Overtime Rises, Making Fatigue a Labor Issue

Tom Lehman TLehman at lor.net
Sun Sep 17 19:30:34 PDT 2000


Yoshie---The scary thing about this is that there is political horse trading going on over this issue of coupling the $1 dollar minimum wage increase to a decrease in the overtime penalty and the weakening of FLSA protections as

little as they maybe. I'm sure Congressman Gephardt would oppose this move--but--he opposed NAFTA, China PNTR, WTO too!

Tom Lehman

Yoshie Furuhashi wrote:


> New York Times 17 September 2000
>
> Overtime Rises, Making Fatigue a Labor Issue
>
> By MARY WILLIAMS WALSH
>
> In his last two and a half days of life, Brent Churchill slept a
> total of five hours. The rest of the time he was working.
>
> Mr. Churchill, a lineman on call one stormy weekend for Central Maine
> Power, worked two back-to-back shifts on Friday, went to bed at 10:30
> p.m., was called back at 1 a.m. Saturday, caught a quick nap around
> dawn and went back to his job clambering up and down poles for almost
> 24 hours straight. Taking a break for breakfast on Sunday morning, he
> got yet another call.

- _Dataset content_
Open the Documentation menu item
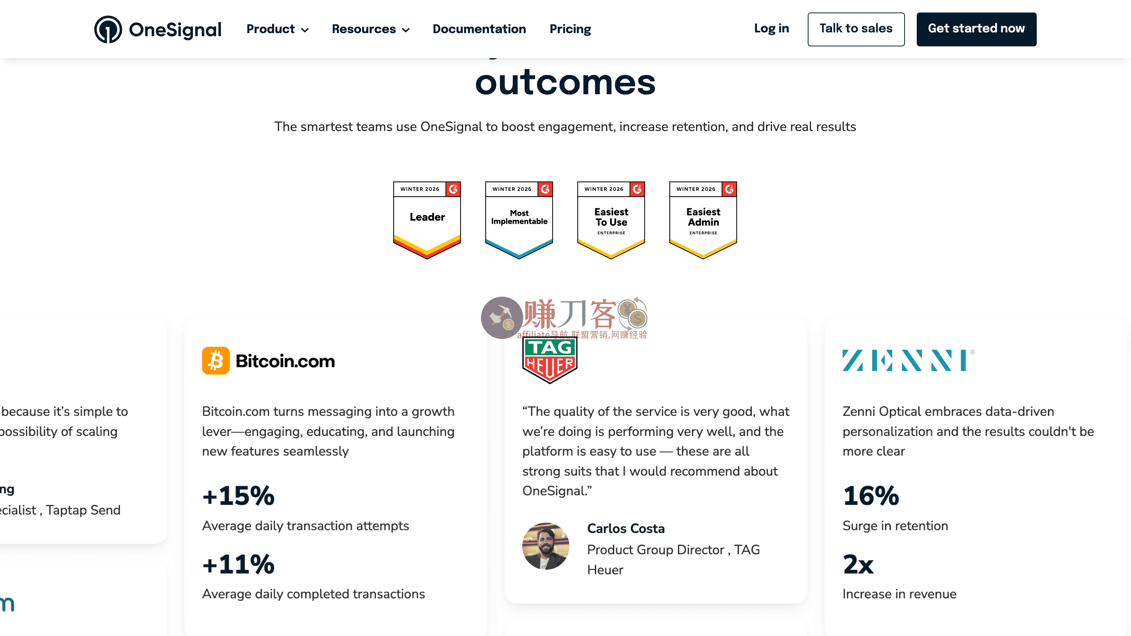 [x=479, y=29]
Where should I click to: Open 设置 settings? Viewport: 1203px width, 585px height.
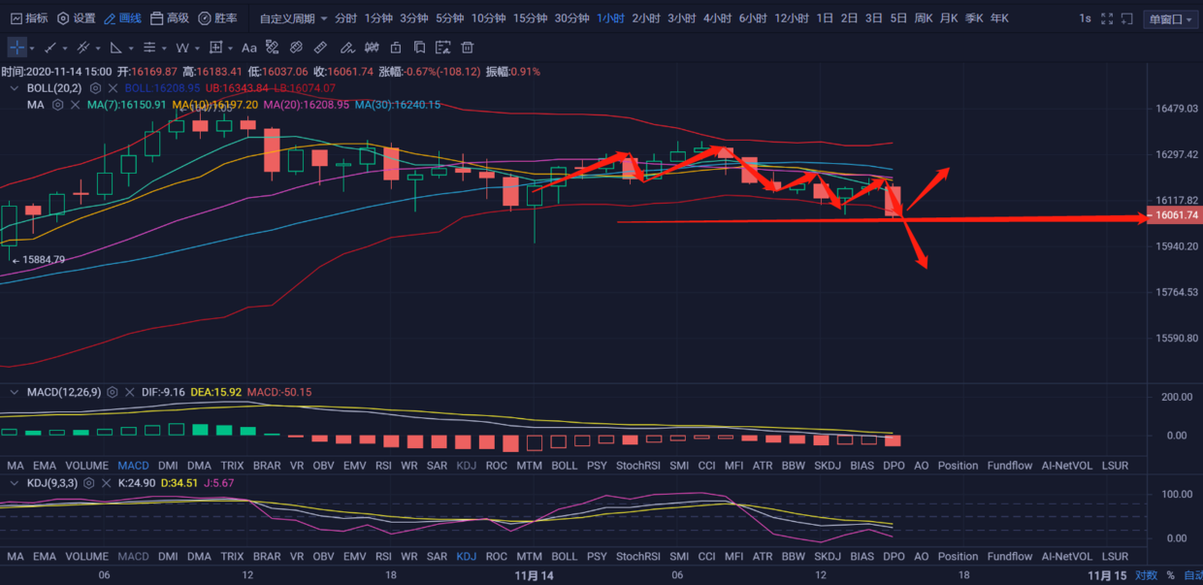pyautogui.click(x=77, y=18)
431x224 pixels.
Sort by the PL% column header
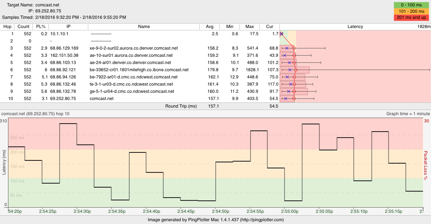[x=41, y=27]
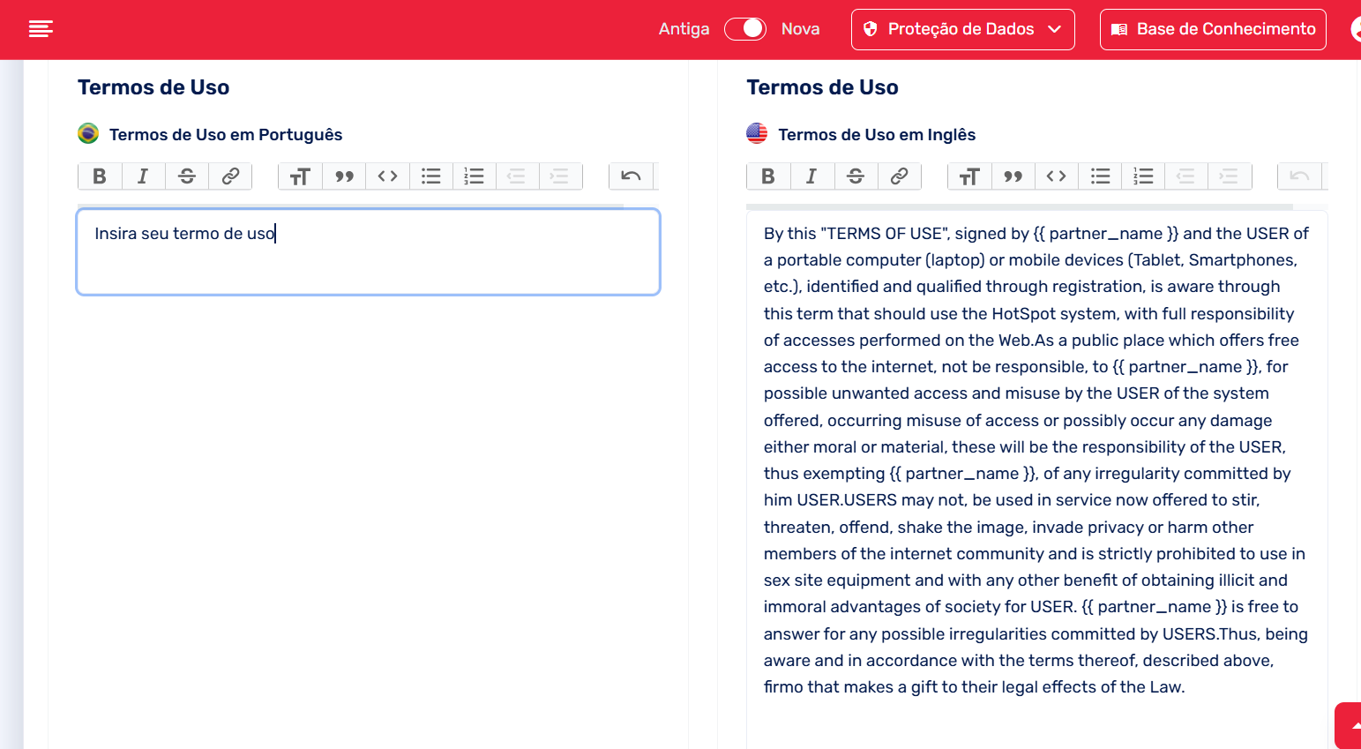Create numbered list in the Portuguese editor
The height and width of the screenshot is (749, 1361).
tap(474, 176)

- _Problem set_
#1 In the post on overtime and fatigue, how many hours did Brent Churchill sleep in his last two and a half days of life?
#2 Continue the post on overtime and fatigue from its final sentence.

- _Exercise responses_
#1 He slept a total of five hours.

#2
>
> At about noon, he climbed a 30-foot pole, hooked on his safety straps
> and reached for a 7,200-volt cable without first putting on his
> insulating gloves. There was a flash, and Mr. Churchill was hanging
> motionless by his straps. His father, arriving before the
> ladder-truck did and thinking his son might still be alive, stood at
> the foot of the pole for more than an hour begging for somebody to
> bring his boy down.
>
> The death of a 30-year-old lineman from remote Industry, Me., might
> have gone unnoticed beyond family, friends and the woman he had
> planned to marry in June, but for a coincidence: Mr. Churchill
> happened to die at a time of heightened public concern about the
> expanding workweek - a time, in fact, when the Maine legislature had
> been debating whether to cap the amount of mandatory overtime allowed
> in the state.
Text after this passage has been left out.